Low density lipoprotein: Six RCTs reported absolute mean change in low density lipoprotein cholesterol. A reduction in low density lipoprotein cholesterol was found with statin therapy compared with placebo (1.89 mmol/L, 95% confidence interval (CI): 1.58 to 2.19). Evidence of significant statistical heterogeneity was found. Five RCTs reported efficacy of stain therapy as relative mean percentage change of low density lipoprotein cholesterol. A significant reduction in low density lipoprotein cholesterol from baseline was found with statin treatment compared with placebo (weighted mean difference -32.46%, 95% CI: -40.66 to -24.27). Evidence of significant statistical heterogeneity was found.

High density lipoproteins: Pooled results for high density lipoprotein found a significant absolute increase (0.05 mmol/L, 95% CI: 0.01 to 0.10) and an increase in relative mean change (weighted mean difference 3.36%, 95% CI: 0.76 to 5.96) with statin use compared to placebo. No statistically significant between group differences were found for absolute reduction or relative mean percentage change in apolipoprotein AI (-0.03g/L, 95% CI: -0.17 to 0.10 ) and weighted mean difference (1.33%, 95% CI: -1.32 to 3.98).

Triglycerides: No statistically significant between group differences were found at follow-up for mean percentage change in triglyceride levels (weighted mean difference -2.99, 95% CI: -17.64 to 11.65), based on three RCTs. There was no evidence of significant statistical heterogeneity.

Apolipoproteins: An absolute reduction (0.62 g/L, 95% CI: 0.52 to 0.72) and relative reduction (27.7%, 95% CI: 20.6 to 34.8) were found in apolipoprotein B with statin use compared with placebo. Evidence of significant statistical heterogeneity was found. Too few trials reported apolipoprotein II and lipoprotein(a) to enable results to be pooled.

Adverse events: One RCT found that statin therapy significantly attenuated the progression of carotid medial thickness (p=0.02) and another RCT found that statin therapy improved endothelial function (p=0.05). No statistically significant differences between intervention and placebo were found for clinical or laboratory adverse reactions.

In the short-term, statin mono-therapy in children and adolescents was efficacious and well tolerated for the treatment of hypercholesterolaemia, but safety in longer-term use remained unclear. Current evidence supported use for children at highest cardiovascular risk.

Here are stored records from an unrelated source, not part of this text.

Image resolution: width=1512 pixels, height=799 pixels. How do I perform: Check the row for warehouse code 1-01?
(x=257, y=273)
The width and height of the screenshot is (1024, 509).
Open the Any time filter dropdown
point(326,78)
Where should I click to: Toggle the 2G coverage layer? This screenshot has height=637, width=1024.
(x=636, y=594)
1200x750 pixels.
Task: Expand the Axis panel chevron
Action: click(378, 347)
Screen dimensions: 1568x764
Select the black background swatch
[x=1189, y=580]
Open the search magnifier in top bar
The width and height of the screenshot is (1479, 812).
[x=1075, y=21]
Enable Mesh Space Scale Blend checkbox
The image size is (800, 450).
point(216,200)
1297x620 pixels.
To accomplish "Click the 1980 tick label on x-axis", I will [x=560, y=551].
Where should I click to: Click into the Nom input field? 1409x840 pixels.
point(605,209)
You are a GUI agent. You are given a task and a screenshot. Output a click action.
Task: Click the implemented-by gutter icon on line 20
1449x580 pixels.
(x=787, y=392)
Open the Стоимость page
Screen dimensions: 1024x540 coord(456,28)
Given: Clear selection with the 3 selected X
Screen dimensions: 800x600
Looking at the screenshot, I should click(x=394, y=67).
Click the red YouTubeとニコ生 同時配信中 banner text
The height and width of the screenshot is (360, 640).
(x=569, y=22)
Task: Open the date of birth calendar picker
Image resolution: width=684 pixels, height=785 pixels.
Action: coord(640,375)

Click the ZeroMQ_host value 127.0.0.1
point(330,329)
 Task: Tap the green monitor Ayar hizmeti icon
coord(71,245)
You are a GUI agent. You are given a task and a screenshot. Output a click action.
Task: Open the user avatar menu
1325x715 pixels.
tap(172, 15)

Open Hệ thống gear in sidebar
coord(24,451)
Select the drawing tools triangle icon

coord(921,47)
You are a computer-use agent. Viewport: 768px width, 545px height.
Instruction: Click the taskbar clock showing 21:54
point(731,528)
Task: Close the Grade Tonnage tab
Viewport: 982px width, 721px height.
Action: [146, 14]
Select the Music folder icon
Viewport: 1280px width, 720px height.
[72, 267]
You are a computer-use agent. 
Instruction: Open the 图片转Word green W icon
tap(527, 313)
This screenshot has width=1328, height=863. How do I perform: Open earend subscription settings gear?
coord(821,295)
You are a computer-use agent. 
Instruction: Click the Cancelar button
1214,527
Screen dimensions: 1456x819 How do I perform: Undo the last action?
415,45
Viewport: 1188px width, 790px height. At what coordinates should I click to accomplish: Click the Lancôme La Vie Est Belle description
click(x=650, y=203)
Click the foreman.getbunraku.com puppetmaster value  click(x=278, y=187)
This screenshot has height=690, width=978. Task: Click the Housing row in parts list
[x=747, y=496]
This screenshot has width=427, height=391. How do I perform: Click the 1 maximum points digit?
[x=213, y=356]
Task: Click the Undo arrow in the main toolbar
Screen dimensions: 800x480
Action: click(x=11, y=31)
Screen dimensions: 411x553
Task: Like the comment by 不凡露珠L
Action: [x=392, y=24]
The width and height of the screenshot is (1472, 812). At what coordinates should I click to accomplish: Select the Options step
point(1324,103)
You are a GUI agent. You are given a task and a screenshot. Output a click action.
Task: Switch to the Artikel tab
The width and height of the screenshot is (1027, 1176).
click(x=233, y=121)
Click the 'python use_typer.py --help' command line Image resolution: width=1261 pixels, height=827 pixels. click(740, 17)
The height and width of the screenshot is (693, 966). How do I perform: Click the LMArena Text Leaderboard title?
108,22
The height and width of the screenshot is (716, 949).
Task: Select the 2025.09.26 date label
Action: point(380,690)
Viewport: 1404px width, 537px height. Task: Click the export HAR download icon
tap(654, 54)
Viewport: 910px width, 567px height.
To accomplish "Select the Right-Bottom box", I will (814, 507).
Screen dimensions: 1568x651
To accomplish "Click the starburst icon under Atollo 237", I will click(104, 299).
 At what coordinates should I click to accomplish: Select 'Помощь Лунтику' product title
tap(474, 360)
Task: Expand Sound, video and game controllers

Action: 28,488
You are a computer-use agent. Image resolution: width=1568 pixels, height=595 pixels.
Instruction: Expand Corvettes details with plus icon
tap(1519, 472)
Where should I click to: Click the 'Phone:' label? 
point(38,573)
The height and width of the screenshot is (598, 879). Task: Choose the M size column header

The review was supported by clear inclusion criteria and several databases were searched for relevant studies. The search was not restricted by language, although the authors do not appear to have assessed the possibility of publication bias. Methods used to select studies and extract data were mostly likely to minimise reviewer error and bias. It is unclear whether similar methods were used to assess study quality. Only the quality of the RCTs were assessed (total scores were reported). Further details regarding the included participants might have been useful in order to better assess generalisability. Only RCTs were included in the main analysis, and the authors appeared to base their conclusion on these results. Standard meta-analytic methods were used to combine studies, but, although the authors stated that a fixed-effect model was used, forest plot presentations indicate that a random-effects model was used. Statistical heterogeneity was found for a number of models and the authors did not attempt to assess possible reasons for this heterogeneity. Overall, despite some limitations in the review, the authors' conclusions seem to follow from the results presented.

Practice: Current evidence supports short-term statin therapy for children at highest cardiovascular risk. Results from longer-term on-going trials may extend these indications.

Research: The authors did not state any implications for research.

Post-graduate Institute of Medicine grant, University of Colombo, Sri Lanka.

This is a critical abstract of a systematic review that meets the criteria for inclusion on DARE. Each critical abstract contains a brief summary of the review methods, results and conclusions followed by a detailed critical assessment on the reliability of the review and the conclusions drawn.